Autant le souligner d’emblée, Daniel Turp est un homme d’exception. Je l’ai connu comme étudiant à la Faculté de droit de l’Université de Sherbrooke. Son active participation dans le cadre du cours d’Institutions internationales que j’enseignais alors à titre de professeur invité révélait son charisme naturel et manifestait déjà son intérêt marqué pour la chose internationale. J’ai encore à l’esprit le souvenir de l’examen oral qui clôtura cet enseignement, et qui prit la tournure d’un échange plus que d’un contrôle de connaissances. La suite n’allait pas démentir ces premières impressions. Après avoir obtenu son baccalauréat en droit de l’Université de Sherbrooke en 1977, il se méritera une maîtrise en droit de l’Université de Montréal l’année suivante avant de traverser l’Atlantique et de se voir décerner en 1980 un diplôme d’études approfondies de l’Université Paris II, suivi d’un Diploma in International Law de l’Université de Cambridge l’année suivante. En 1981 encore, il deviendra le premier québécois à mériter le prestigieux diplôme de l’Académie de droit international de La Haye. Il se verra enfin remettre un doctorat d’État en droit (summa cum laude) de l’Université Paris II en 1989. Somme toute une formation de très haut niveau, acquise dans les meilleures institutions.
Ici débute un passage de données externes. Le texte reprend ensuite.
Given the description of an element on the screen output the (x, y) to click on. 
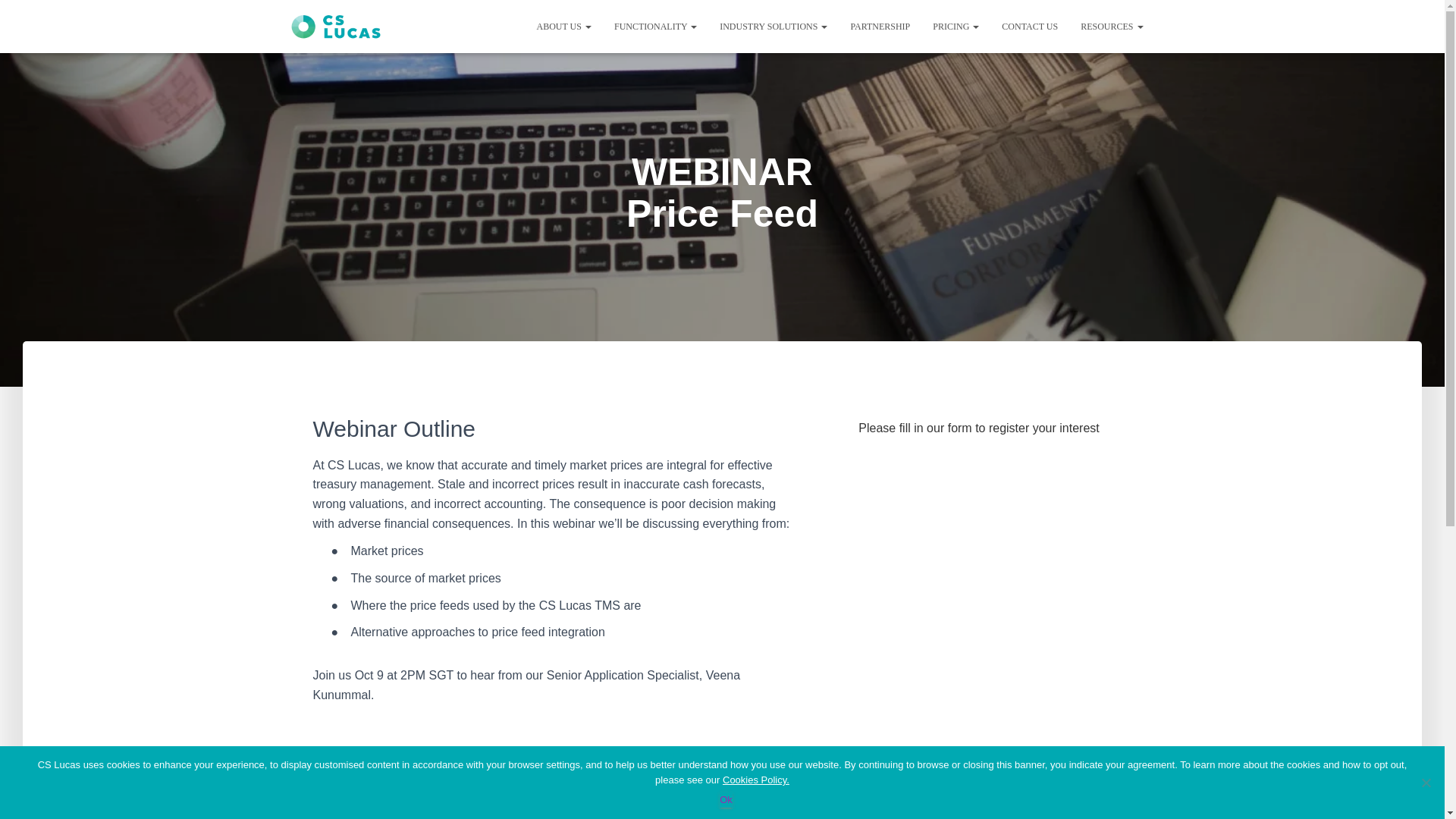
About Us (563, 26)
CS Lucas (336, 26)
FUNCTIONALITY (654, 26)
ABOUT US (563, 26)
CONTACT US (1029, 26)
INDUSTRY SOLUTIONS (772, 26)
Functionality (654, 26)
PARTNERSHIP (879, 26)
Industry Solutions (772, 26)
PRICING (955, 26)
RESOURCES (1111, 26)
À son arrivée à la Faculté en 1980, notre amitié s’est avérée immédiate. Que de souvenirs de dîners agréables en compagnie de son épouse Bartha, qui allait comme lui réaliser la brillante carrière qu’on lui connaît! Que de souvenirs encore de ces matinées concerts et brioches à la Place des Arts de Montréal en compagnie de leurs tout jeunes enfants Catherine et Nicolas! Et que dire de nos multiples voyages, Québec, Paris, Bruxelles, Calgary, Washington, qui me donnaient autant d’occasions d’apprécier sa grande culture, notamment historique. Il me revient à cet égard une image de lui au pied du Washington Monument où il ne tarissait pas de révélations sur les présidents américains. On le sait aussi grand amateur de poésie et de belle littérature, Hemingway, Romain Gary pour qui nous partageons la même admiration ainsi que pour notre ancienne étudiante Kim Thuy. Mais sa passion pour la musique surpasse toutes les autres. Il a animé durant plusieurs années des émissions de musique classique sur les ondes de Radio Ville-Marie. Il publie chaque semaine le Blogue québécois d’art lyrique, dirige L’Opéra-Revue québécoise d’art lyrique et préside l’Observatoire québécois d’art lyrique. Éternel étudiant, il complète actuellement une scolarité de maîtrise en musicologie, envisage la rédaction d’un mémoire intitulé « Esquisses d’une politique de la musique pour le Québec » et caresse même le projet d’un troisième cycle, avec une thèse de doctorat consacrée à « L’opéra et l’oeuvre d’art total au XXe siècle ». On l’a compris, cet homme raffiné, reconnaissable à son éternel noeud papillon (on m’en voudrait de n’en point parler!) est un hyperactif, menant plusieurs vies au gré des passions et des convictions qui l’habitent et qu’il a plaisir à partager comme en témoignent le bulletin Le mot[2] qu’il publie régulièrement et sa présence sur plusieurs réseaux sociaux. Sa capacité de travail est hallucinante, flirtant parfois avec les limites de la physiologie. À ce propos, il m’en voudra peut-être de révéler que je l’ai vu s’assoupir au beau milieu d’une séance de travail ou durant l’exposé d’un conférencier qu’il venait de présenter…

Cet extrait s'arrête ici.